#### WHAT THE TASK ASKS:
Rewrite the listing from its start up to and including the line with "Task: Click on", changing "action" to "command" and leaving everything else as it is.

***** DATA SUPPLIED

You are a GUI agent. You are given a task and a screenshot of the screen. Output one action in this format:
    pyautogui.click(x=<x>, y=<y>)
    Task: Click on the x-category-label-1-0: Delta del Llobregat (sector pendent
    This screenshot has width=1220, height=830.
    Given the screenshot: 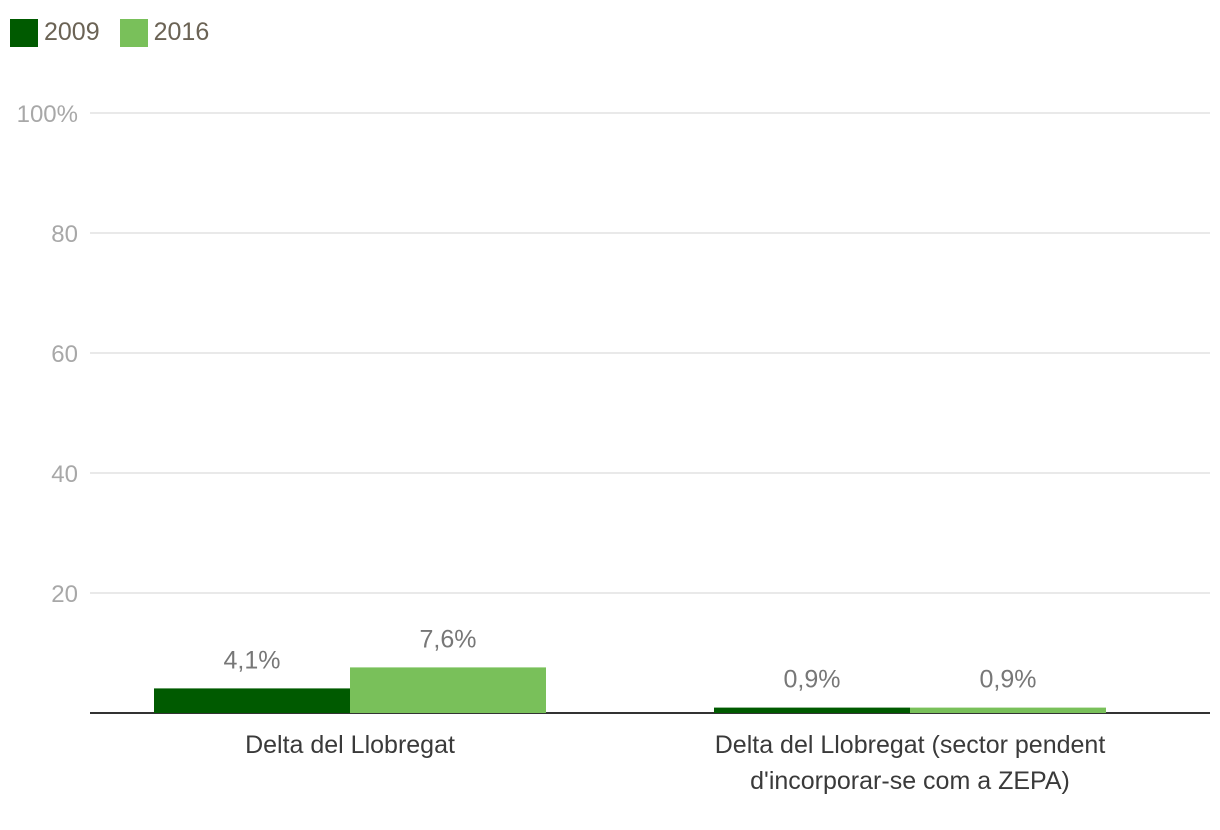 What is the action you would take?
    pyautogui.click(x=910, y=745)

**********

#### ANSWER SECTION:
You are a GUI agent. You are given a task and a screenshot of the screen. Output one command in this format:
    pyautogui.click(x=<x>, y=<y>)
    Task: Click on the x-category-label-1-0: Delta del Llobregat (sector pendent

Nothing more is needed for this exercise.